I've been in a similar postion, bird was a similar age to yours as well. I kept up the feeds but almost two weeks later she was still begging and not eating a great deal herself. After looking into this and knowing she had a sort of assisted hatch (which could have resulted in her getting an infection) I put hr on a course of Baytril (antbiotic) and she was fully weaned just before the course ended, she improved after a day of the meds so I think her slow weaning could have been due to an infection.


----------



## DinoandSera (Aug 31, 2010)

Thanks for the reply - did you see a vet to get the antibiotic?

I am thinking at 11 weeks he is still a baby, but at what age should I start to worry about him begging still? 12 weeks? 

When I picked him up, the breeder told me not to worry about the begging, he would grow out of it on his own. Is this the general experience?

Kind regards.


----------



## Jess (Jun 20, 2010)

The baytril was from the vets. It keeps for ages, a good year or so ir you keep it in a cool dry dark place. I've only experienced this once with this bird, never bought one like that previously and haven't bred any that haven't been weaned by that age. I would be a little worried incase he has an infection.


----------



## srtiels (May 1, 2009)

_*When I picked *him* up, the breeder told me not to worry about the begging, he would grow out of it on his own. Is this the general experience?*_
_*--------------------------------------------------*_

Shame on this breeder  At this age the tiel should have been fully weaned. As Jess posted there could be a possibility it has a low grade yeast and/or bacterial infection.

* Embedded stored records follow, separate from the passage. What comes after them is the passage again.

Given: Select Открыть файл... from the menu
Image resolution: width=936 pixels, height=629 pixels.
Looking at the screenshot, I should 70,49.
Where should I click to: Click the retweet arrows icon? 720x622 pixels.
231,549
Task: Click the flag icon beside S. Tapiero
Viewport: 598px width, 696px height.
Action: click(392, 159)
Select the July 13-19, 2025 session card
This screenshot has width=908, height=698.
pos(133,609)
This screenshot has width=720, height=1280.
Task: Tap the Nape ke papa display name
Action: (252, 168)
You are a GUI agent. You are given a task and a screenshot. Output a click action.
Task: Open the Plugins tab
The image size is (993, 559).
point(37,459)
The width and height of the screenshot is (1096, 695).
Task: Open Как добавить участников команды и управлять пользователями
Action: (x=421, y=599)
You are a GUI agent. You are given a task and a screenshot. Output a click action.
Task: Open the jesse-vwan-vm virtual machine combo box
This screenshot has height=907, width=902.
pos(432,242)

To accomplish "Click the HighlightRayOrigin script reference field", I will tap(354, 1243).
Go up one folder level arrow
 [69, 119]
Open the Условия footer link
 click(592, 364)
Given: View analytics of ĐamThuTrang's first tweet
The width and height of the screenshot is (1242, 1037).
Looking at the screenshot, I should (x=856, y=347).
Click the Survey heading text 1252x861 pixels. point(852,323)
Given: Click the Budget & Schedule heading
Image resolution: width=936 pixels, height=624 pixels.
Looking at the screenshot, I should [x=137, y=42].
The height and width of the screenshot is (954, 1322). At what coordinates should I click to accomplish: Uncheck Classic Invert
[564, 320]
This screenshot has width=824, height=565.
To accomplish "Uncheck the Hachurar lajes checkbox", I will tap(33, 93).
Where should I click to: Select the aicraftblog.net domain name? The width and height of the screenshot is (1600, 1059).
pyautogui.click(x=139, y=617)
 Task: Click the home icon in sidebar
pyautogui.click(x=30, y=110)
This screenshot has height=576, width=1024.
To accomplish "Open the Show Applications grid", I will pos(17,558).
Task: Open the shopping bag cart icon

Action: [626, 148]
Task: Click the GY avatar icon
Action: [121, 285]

I would contact the breeder and express your concerns, and also ask the breeder if they work with a vet. If so, have the breeder make an appointment to see your bird, and if there is a health problem the breeder should help pay for some of the vet fees. If the breeder does not want to do this, you might ask them to take the bird back and finish weaning it.


----------



## Jess (Jun 20, 2010)

When I was fairly new to birdkeeping I bought a young Cockatiel that ended up needing meds. I got a refund from the breeder which more or less amounted to the fee I had to pay at the vets, he's 12 now and his mate is 14.


----------



## DinoandSera (Aug 31, 2010)

*Thank you*

Hi Everybody,

Thanks for the replies, I'm going to contact the breeder today as srtiels suggests.

Last night, Dino had a bit of a play by himself (he was doing tug of war with Sera with my pyjama drawstring lol), but even as he's playing, he was still making the begging noise - it's really weird.

Kind regards.


----------



## Jess (Jun 20, 2010)

When I say a refund I did keep him, the £30.00 paid for his meds and vet consult.
Found out she had other sick ones too, when I asked what she would have done with him if I'd wanted to hand him back she said she would have put him in the shed, she had a couple of other sicks ones in the bathroom 
I would be worried if you did give him back that the breeder would dispose of him rather than get him treatment. There's an English forum (more for avairy birds, small ones) where alot of those breeders are quite happy to dipose of birds themseleves rather than seeking vet treatment for sick ones.
If it were me I would get him checked out at the vets and present the breeder with the bill.


----------



## DinoandSera (Aug 31, 2010)

Thanks for the advice. In my opinion, the breeder must take responsibility. She did seem a genuinely nice person who loved birds, showed me all her cockatiels including one she had given a refund for just because the owner didn't want her anymore  Nor could she re-sell the bird at full price because it had lost its tameness due to lack of contact. So, I don't think I'll have a problem with getting any money back.

srtiels suggestion that I return Dino to the breeder temporarily to complete weaning is a good idea and that is what I am going to do if he doesn't improve.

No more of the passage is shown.